More particularly, our inventive method according to aspects of the present disclosure provides a DFOS system and connects that system to a field fiber in a survey; a technician is deployed to a location at which the cable (fiber) cut is noted; the technical terminates a fiber or applies an index matching gel to an end to change index; the technician repeatedly changes the fiber terminated or having applied thereto the index matching gel while DFOS is operational; DFOS identifies reduced reflected signals and identifies affected fiber; technician fixes the damaged fiber.
A more complete understanding of the present disclosure may be realized by reference to the accompanying drawing in which:
The illustrative embodiments are described more fully by the Figures and detailed description. Embodiments according to this disclosure may, however, be embodied in various forms and are not limited to specific or illustrative embodiments described in the drawing and detailed description.DESCRIPTION
The following merely illustrates the principles of the disclosure. It will thus be appreciated that those skilled in the art will be able to devise various arrangements which, although not explicitly described or shown herein, embody the principles of the disclosure and are included within its spirit and scope.
Furthermore, all examples and conditional language recited herein are intended to be only for pedagogical purposes to aid the reader in understanding the principles of the disclosure and the concepts contributed by the inventor(s) to furthering the art and are to be construed as being without limitation to such specifically recited examples and conditions.

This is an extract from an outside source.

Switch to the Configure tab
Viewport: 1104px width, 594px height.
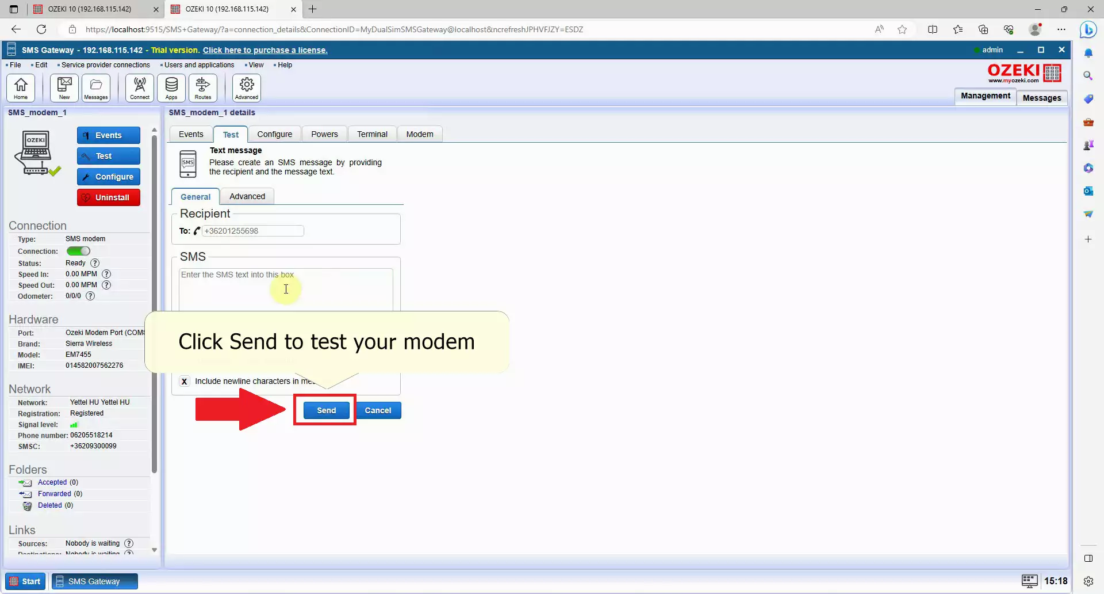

Moreover, all statements herein reciting principles, aspects, and embodiments of the disclosure, as well as specific examples thereof, are intended to encompass both structural and functional equivalents thereof. Additionally, it is intended that such equivalents include both currently known equivalents as well as equivalents developed in the future, i.e., any elements developed that perform the same function, regardless of structure.
Thus, for example, it will be appreciated by those skilled in the art that any block diagrams herein represent conceptual views of illustrative circuitry embodying the principles of the disclosure.
Unless otherwise explicitly specified herein, the FIGs comprising the drawing are not drawn to scale.
By way of some additional background, we note that distributed fiber optic sensing systems interconnect opto-electronic integrators to an optical fiber (or cable), converting the fiber to an array of sensors distributed along the length of the fiber. In effect, the fiber becomes a sensor, while the interrogator generates/injects laser light energy into the fiber and senses/detects events along the fiber length.
As those skilled in the art will understand and appreciate, DFOS technology can be deployed to continuously monitor vehicle movement, human traffic, excavating activity, seismic activity, temperatures, structural integrity, liquid and gas leaks, and many other conditions and activities. It is used around the world to monitor power stations, telecom networks, railways, roads, bridges, international borders, critical infrastructure, terrestrial and subsea power and pipelines, and downhole applications in oil, gas, and enhanced geothermal electricity generation. Advantageously, distributed fiber optic sensing is not constrained by line of sight or remote power access and—depending on system configuration—can be deployed in continuous lengths exceeding 30 miles with sensing/detection at every point along its length. As such, cost per sensing point over great distances typically cannot be matched by competing technologies.
Fiber optic sensing measures changes in “backscattering” of light occurring in an optical sensing fiber when the sensing fiber encounters vibration, strain, or temperature change events. As noted, the sensing fiber serves as sensor over its entire length, delivering real time information on physical/environmental surroundings, and fiber integrity/security. Furthermore, distributed fiber optic sensing data pinpoints a precise location of events and conditions occurring at or near the sensing fiber.
A schematic diagram illustrating the generalized arrangement and operation of a distributed fiber optic sensing system including artificial intelligence analysis and cloud storage/service is shown in
As will be appreciated, a contemporary DFOS system includes the interrogator that periodically generates optical pulses (or any coded signal) and injects them into an optical fiber. The injected optical pulse signal is conveyed along the optical fiber.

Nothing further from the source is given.